**Required work**
Make an exact copy of all the data.
[The input — start]
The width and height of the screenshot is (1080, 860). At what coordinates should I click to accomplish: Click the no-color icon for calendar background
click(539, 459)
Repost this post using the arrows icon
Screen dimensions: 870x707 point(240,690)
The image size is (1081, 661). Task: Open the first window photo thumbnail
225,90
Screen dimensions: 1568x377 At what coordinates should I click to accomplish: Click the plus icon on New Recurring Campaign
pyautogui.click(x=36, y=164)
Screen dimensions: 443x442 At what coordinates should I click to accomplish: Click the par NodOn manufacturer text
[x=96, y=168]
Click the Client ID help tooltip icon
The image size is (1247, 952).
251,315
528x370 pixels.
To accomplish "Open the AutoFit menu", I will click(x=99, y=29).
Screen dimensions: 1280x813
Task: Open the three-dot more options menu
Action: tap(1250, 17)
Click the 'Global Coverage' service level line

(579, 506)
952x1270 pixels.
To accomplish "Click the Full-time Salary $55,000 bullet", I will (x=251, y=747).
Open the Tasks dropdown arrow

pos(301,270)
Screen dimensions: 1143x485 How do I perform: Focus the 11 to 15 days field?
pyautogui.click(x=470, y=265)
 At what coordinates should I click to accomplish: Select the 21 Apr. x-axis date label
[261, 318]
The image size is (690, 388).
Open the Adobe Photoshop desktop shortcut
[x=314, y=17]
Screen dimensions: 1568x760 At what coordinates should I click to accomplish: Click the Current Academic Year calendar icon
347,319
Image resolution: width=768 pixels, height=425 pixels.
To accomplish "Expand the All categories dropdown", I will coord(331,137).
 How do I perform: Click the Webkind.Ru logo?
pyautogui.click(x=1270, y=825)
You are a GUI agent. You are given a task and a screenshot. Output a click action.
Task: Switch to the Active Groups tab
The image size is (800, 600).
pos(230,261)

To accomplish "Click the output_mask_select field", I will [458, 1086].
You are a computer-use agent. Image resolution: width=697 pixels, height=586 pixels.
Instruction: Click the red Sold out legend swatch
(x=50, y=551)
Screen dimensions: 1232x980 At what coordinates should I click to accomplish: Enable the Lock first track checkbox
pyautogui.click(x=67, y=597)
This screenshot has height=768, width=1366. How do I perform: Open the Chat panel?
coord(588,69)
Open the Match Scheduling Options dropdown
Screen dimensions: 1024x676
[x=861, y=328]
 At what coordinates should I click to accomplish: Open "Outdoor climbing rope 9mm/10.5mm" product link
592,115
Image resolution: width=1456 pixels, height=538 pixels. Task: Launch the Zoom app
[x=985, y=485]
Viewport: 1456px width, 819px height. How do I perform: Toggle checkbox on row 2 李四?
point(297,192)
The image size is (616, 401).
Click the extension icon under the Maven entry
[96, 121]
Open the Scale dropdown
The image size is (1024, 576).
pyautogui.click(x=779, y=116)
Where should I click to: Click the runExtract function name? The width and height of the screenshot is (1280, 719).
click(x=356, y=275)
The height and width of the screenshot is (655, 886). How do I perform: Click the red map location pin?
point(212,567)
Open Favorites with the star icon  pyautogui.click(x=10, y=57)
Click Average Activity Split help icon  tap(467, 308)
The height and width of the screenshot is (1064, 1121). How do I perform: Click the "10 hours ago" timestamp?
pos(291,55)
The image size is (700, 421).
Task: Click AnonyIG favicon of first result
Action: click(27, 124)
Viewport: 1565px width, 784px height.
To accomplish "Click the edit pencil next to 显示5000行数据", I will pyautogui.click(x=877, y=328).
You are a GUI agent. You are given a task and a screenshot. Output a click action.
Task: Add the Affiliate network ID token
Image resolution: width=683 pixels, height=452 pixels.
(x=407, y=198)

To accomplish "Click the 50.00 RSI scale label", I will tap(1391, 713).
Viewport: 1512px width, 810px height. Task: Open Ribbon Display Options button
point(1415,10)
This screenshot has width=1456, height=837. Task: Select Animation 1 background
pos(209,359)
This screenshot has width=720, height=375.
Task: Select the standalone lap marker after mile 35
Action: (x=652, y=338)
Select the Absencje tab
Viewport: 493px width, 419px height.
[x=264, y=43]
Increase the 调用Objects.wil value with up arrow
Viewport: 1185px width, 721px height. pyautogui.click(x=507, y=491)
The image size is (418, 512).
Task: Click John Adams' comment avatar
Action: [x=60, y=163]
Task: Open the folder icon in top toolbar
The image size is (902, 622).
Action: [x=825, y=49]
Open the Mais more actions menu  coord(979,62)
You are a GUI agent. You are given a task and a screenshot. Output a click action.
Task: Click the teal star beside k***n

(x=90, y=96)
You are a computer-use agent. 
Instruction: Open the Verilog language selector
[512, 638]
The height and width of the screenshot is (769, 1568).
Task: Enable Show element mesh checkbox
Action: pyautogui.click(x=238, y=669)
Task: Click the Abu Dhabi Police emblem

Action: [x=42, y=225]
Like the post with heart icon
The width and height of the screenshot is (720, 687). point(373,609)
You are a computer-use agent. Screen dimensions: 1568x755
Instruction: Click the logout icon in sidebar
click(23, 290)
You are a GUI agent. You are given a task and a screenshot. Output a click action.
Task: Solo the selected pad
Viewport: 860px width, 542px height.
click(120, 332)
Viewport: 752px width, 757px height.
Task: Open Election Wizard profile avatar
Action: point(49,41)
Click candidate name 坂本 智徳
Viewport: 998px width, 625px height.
[The input — finish]
**Solution to this problem**
The width and height of the screenshot is (1080, 860). At what coordinates should I click to accomplish: Click the no-color icon for calendar background
click(539, 459)
Repost this post using the arrows icon
Screen dimensions: 870x707 point(240,690)
The image size is (1081, 661). Task: Open the first window photo thumbnail
225,90
Screen dimensions: 1568x377 At what coordinates should I click to accomplish: Click the plus icon on New Recurring Campaign
pyautogui.click(x=36, y=164)
Screen dimensions: 443x442 At what coordinates should I click to accomplish: Click the par NodOn manufacturer text
[x=96, y=168]
Click the Client ID help tooltip icon
The image size is (1247, 952).
251,315
528x370 pixels.
To accomplish "Open the AutoFit menu", I will click(x=99, y=29).
Screen dimensions: 1280x813
Task: Open the three-dot more options menu
Action: tap(1250, 17)
Click the 'Global Coverage' service level line

(579, 506)
952x1270 pixels.
To accomplish "Click the Full-time Salary $55,000 bullet", I will (x=251, y=747).
Open the Tasks dropdown arrow

pos(301,270)
Screen dimensions: 1143x485 How do I perform: Focus the 11 to 15 days field?
pyautogui.click(x=470, y=265)
 At what coordinates should I click to accomplish: Select the 21 Apr. x-axis date label
[261, 318]
The image size is (690, 388).
Open the Adobe Photoshop desktop shortcut
[x=314, y=17]
Screen dimensions: 1568x760 At what coordinates should I click to accomplish: Click the Current Academic Year calendar icon
347,319
Image resolution: width=768 pixels, height=425 pixels.
To accomplish "Expand the All categories dropdown", I will coord(331,137).
 How do I perform: Click the Webkind.Ru logo?
pyautogui.click(x=1270, y=825)
You are a GUI agent. You are given a task and a screenshot. Output a click action.
Task: Switch to the Active Groups tab
The image size is (800, 600).
pos(230,261)

To accomplish "Click the output_mask_select field", I will [458, 1086].
You are a computer-use agent. Image resolution: width=697 pixels, height=586 pixels.
Instruction: Click the red Sold out legend swatch
(x=50, y=551)
Screen dimensions: 1232x980 At what coordinates should I click to accomplish: Enable the Lock first track checkbox
pyautogui.click(x=67, y=597)
This screenshot has height=768, width=1366. How do I perform: Open the Chat panel?
coord(588,69)
Open the Match Scheduling Options dropdown
Screen dimensions: 1024x676
[x=861, y=328]
 At what coordinates should I click to accomplish: Open "Outdoor climbing rope 9mm/10.5mm" product link
592,115
Image resolution: width=1456 pixels, height=538 pixels. Task: Launch the Zoom app
[x=985, y=485]
Viewport: 1456px width, 819px height. How do I perform: Toggle checkbox on row 2 李四?
point(297,192)
The image size is (616, 401).
Click the extension icon under the Maven entry
[96, 121]
Open the Scale dropdown
The image size is (1024, 576).
pyautogui.click(x=779, y=116)
Where should I click to: Click the runExtract function name? The width and height of the screenshot is (1280, 719).
click(x=356, y=275)
The height and width of the screenshot is (655, 886). How do I perform: Click the red map location pin?
point(212,567)
Open Favorites with the star icon  pyautogui.click(x=10, y=57)
Click Average Activity Split help icon  tap(467, 308)
The height and width of the screenshot is (1064, 1121). How do I perform: Click the "10 hours ago" timestamp?
pos(291,55)
The image size is (700, 421).
Task: Click AnonyIG favicon of first result
Action: click(27, 124)
Viewport: 1565px width, 784px height.
To accomplish "Click the edit pencil next to 显示5000行数据", I will pyautogui.click(x=877, y=328).
You are a GUI agent. You are given a task and a screenshot. Output a click action.
Task: Add the Affiliate network ID token
Image resolution: width=683 pixels, height=452 pixels.
(x=407, y=198)

To accomplish "Click the 50.00 RSI scale label", I will tap(1391, 713).
Viewport: 1512px width, 810px height. Task: Open Ribbon Display Options button
point(1415,10)
This screenshot has width=1456, height=837. Task: Select Animation 1 background
pos(209,359)
This screenshot has width=720, height=375.
Task: Select the standalone lap marker after mile 35
Action: (x=652, y=338)
Select the Absencje tab
Viewport: 493px width, 419px height.
[x=264, y=43]
Increase the 调用Objects.wil value with up arrow
Viewport: 1185px width, 721px height. pyautogui.click(x=507, y=491)
The image size is (418, 512).
Task: Click John Adams' comment avatar
Action: [x=60, y=163]
Task: Open the folder icon in top toolbar
The image size is (902, 622).
Action: [x=825, y=49]
Open the Mais more actions menu  coord(979,62)
You are a GUI agent. You are given a task and a screenshot. Output a click action.
Task: Click the teal star beside k***n

(x=90, y=96)
You are a computer-use agent. 
Instruction: Open the Verilog language selector
[512, 638]
The height and width of the screenshot is (769, 1568).
Task: Enable Show element mesh checkbox
Action: pyautogui.click(x=238, y=669)
Task: Click the Abu Dhabi Police emblem

Action: [x=42, y=225]
Like the post with heart icon
The width and height of the screenshot is (720, 687). point(373,609)
You are a computer-use agent. Screen dimensions: 1568x755
Instruction: Click the logout icon in sidebar
click(23, 290)
You are a GUI agent. You are given a task and a screenshot. Output a click action.
Task: Solo the selected pad
Viewport: 860px width, 542px height.
click(120, 332)
Viewport: 752px width, 757px height.
Task: Open Election Wizard profile avatar
Action: point(49,41)
Click candidate name 坂本 智徳
Viewport: 998px width, 625px height.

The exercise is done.